A nova web, nas mãos de uma geração Net de mentalidade comunitária e tecnologicamente experiente, tem o poder de abalar a sociedade em muitos aspectos da vida. Uma vez que a informação flui livremente e as pessoas têm os meios de compartilhá-la efetivamente e usá-la para se organizarem, a vida como conhecemos será diferente. Escolas, universidades, lojas, negócios, mesmo a política terão que se adaptar ao estilo desta nova geração e, em meu ponto de vista, isso será ótimo. A vida, em outras palavras, mudará e muitas pessoas acham a mudança difícil. Não é nada além de natural temer o que não entendemos (TAPSCOTT, 2009, p.8).19 Em um estreito diálogo com Tapscott, Palfrey e Gasser nos alertam: estamos diante de uma encruzilhada. São dois os caminhos possíveis: um em que nós destruímos o que é virtuoso sobre a Internet e sobre como os jovens a usam e outro onde fazemos escolhas inteligentes e direcionadas a um futuro brilhante.

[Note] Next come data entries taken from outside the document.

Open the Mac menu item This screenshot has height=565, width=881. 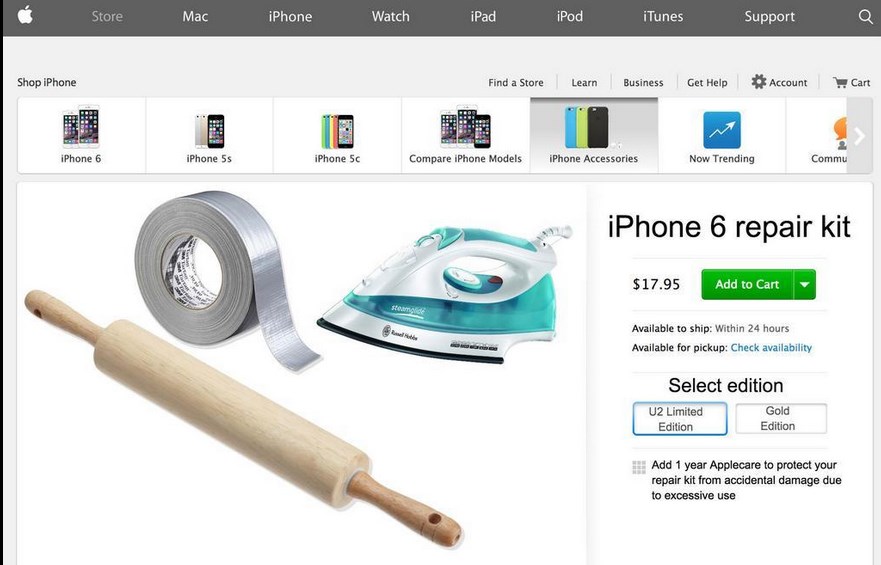195,16
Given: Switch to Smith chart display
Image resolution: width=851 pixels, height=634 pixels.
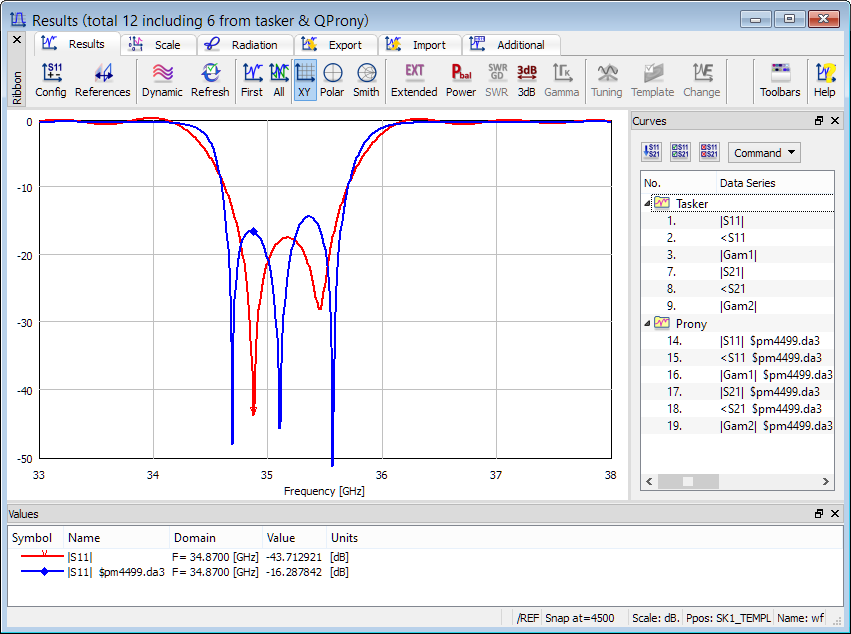Looking at the screenshot, I should click(366, 79).
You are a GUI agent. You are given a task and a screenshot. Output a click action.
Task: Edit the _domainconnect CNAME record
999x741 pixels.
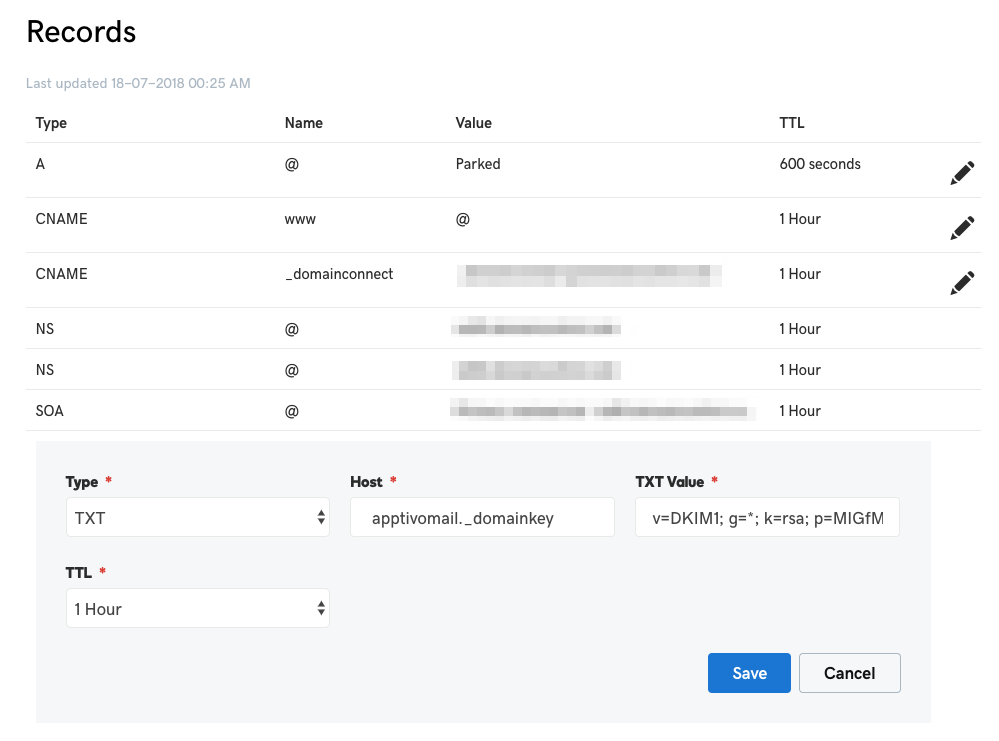click(961, 282)
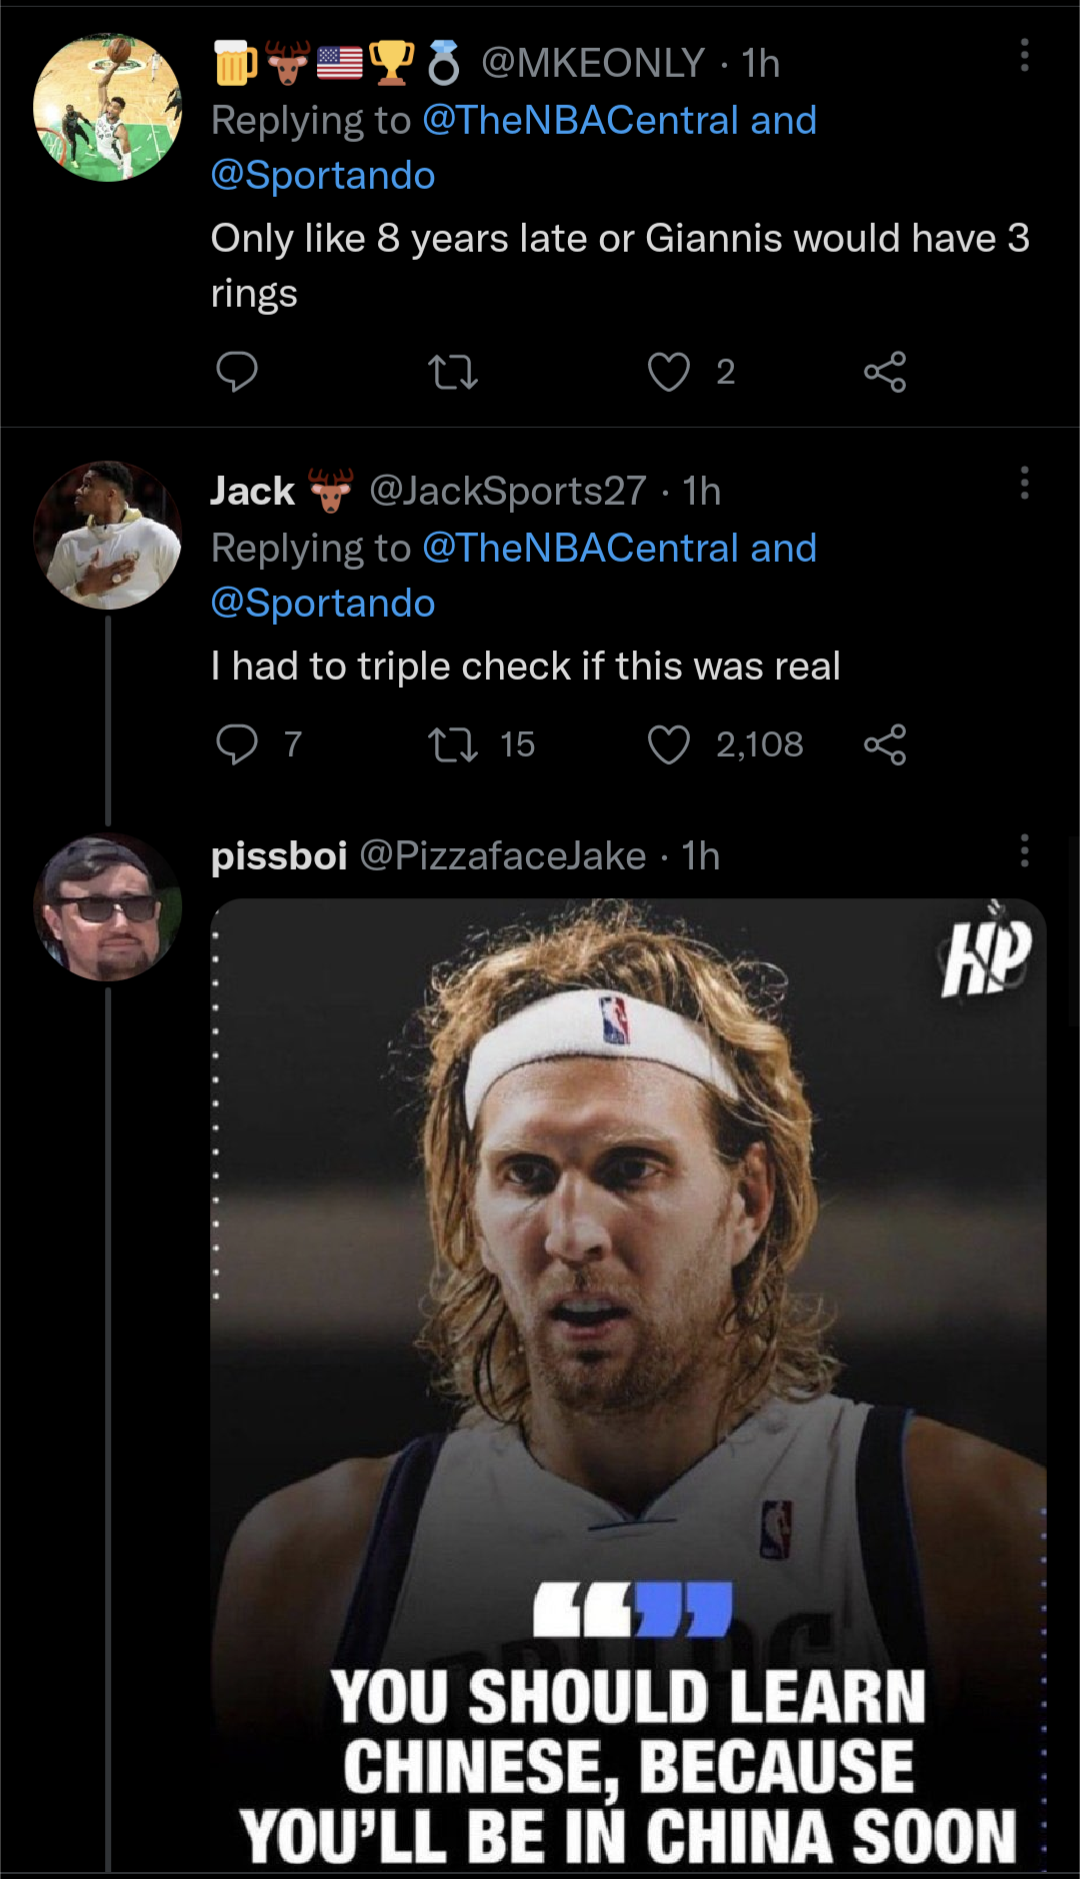
Task: Retweet the MKEONLY tweet about Giannis
Action: [x=452, y=372]
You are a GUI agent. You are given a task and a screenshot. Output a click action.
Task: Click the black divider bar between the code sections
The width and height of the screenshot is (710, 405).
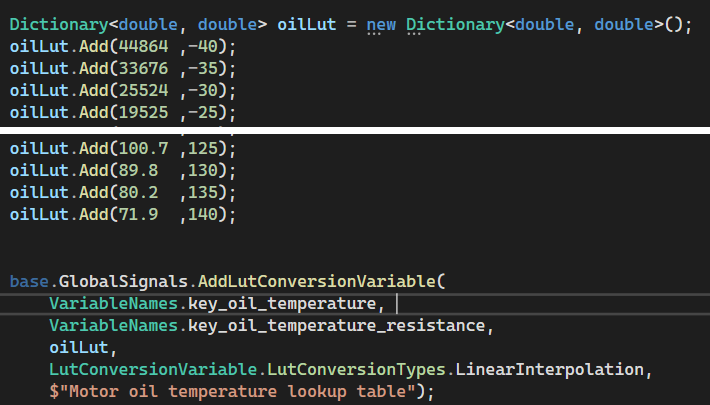(x=355, y=131)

Os pais não são os únicos temerosos diante do impacto da Internet sobre os jovens. Os professores temem estar fora de sintonia com os jovens alunos a quem ensinam, receiam que as habilidades transmitidas ao longo do tempo estejam se perdendo ou se tornando obsoletas e que a pedagogia do nosso sistema educacional atual não possa se manter com as mudanças no cenário digital. Os bibliotecários também estão reimaginando o seu papel: dos livros em catálogos e estantes a guias para ambientes de informação cada vez mais diversificados. Igualmente se preocupam as indústrias de editoração, comunicação, entretenimento e demais atores da indústria do conteúdo.

Em síntese, parece consenso a ideia de que esta geração dos nativos digitais vai movimentar os mercados e transformar a educação e a política global. Devido à democratização da Internet convive-se, atualmente, com um volume e diversidade muito grande de informação. Tudo isso, disponibilizado a sujeitos cada vez mais exigentes e conhecedores das tecnologias de comunicação e transmissão de dados. Diante deste novo contexto de informações ditas: “fáceis", "rápidas" e "disponíveis” ofertadas pelos motores de busca, como fica a educação, e mais especificamente, a pesquisa na biblioteca?